### Exercise details
Reproduce every one of the following records verbatim, line for line.

Source data:

━━━━━━━━━━

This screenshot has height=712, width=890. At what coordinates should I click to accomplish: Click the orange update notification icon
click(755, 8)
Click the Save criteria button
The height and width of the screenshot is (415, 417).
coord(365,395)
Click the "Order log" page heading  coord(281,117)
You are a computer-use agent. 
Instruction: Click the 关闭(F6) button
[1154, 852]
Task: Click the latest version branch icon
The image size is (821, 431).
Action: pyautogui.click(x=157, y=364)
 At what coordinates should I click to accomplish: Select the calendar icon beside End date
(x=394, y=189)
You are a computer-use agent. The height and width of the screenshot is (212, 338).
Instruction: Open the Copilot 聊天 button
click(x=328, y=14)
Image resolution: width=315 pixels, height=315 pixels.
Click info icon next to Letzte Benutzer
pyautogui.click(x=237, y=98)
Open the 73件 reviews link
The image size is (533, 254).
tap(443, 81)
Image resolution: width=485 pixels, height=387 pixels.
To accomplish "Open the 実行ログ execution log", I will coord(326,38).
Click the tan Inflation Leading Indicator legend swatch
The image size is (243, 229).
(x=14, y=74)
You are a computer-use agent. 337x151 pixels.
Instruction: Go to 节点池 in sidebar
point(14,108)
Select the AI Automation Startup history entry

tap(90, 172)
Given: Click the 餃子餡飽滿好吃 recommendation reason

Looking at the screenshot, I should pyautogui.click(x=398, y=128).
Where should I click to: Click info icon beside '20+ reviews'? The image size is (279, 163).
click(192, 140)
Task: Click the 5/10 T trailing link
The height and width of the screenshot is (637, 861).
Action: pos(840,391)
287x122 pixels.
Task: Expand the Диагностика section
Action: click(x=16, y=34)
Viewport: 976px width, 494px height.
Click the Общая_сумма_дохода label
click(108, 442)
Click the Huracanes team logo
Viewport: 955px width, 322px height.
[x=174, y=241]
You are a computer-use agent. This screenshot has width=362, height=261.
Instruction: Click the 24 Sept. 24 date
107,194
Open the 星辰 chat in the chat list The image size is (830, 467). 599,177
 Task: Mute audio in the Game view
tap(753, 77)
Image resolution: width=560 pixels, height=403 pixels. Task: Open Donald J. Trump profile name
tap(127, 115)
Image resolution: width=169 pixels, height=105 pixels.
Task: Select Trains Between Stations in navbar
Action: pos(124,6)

━━━━━━━━━━

### Exercise answer
This screenshot has height=712, width=890. At what coordinates should I click to accomplish: Click the orange update notification icon
click(755, 8)
Click the Save criteria button
The height and width of the screenshot is (415, 417).
coord(365,395)
Click the "Order log" page heading  coord(281,117)
You are a computer-use agent. 
Instruction: Click the 关闭(F6) button
[1154, 852]
Task: Click the latest version branch icon
The image size is (821, 431).
Action: pyautogui.click(x=157, y=364)
 At what coordinates should I click to accomplish: Select the calendar icon beside End date
(x=394, y=189)
You are a computer-use agent. The height and width of the screenshot is (212, 338).
Instruction: Open the Copilot 聊天 button
click(x=328, y=14)
Image resolution: width=315 pixels, height=315 pixels.
Click info icon next to Letzte Benutzer
pyautogui.click(x=237, y=98)
Open the 73件 reviews link
The image size is (533, 254).
tap(443, 81)
Image resolution: width=485 pixels, height=387 pixels.
To accomplish "Open the 実行ログ execution log", I will coord(326,38).
Click the tan Inflation Leading Indicator legend swatch
The image size is (243, 229).
(x=14, y=74)
You are a computer-use agent. 337x151 pixels.
Instruction: Go to 节点池 in sidebar
point(14,108)
Select the AI Automation Startup history entry

tap(90, 172)
Given: Click the 餃子餡飽滿好吃 recommendation reason

Looking at the screenshot, I should pyautogui.click(x=398, y=128).
Where should I click to: Click info icon beside '20+ reviews'? The image size is (279, 163).
click(192, 140)
Task: Click the 5/10 T trailing link
The height and width of the screenshot is (637, 861).
Action: pos(840,391)
287x122 pixels.
Task: Expand the Диагностика section
Action: click(x=16, y=34)
Viewport: 976px width, 494px height.
Click the Общая_сумма_дохода label
click(108, 442)
Click the Huracanes team logo
Viewport: 955px width, 322px height.
[x=174, y=241]
You are a computer-use agent. This screenshot has width=362, height=261.
Instruction: Click the 24 Sept. 24 date
107,194
Open the 星辰 chat in the chat list The image size is (830, 467). 599,177
 Task: Mute audio in the Game view
tap(753, 77)
Image resolution: width=560 pixels, height=403 pixels. Task: Open Donald J. Trump profile name
tap(127, 115)
Image resolution: width=169 pixels, height=105 pixels.
Task: Select Trains Between Stations in navbar
Action: pos(124,6)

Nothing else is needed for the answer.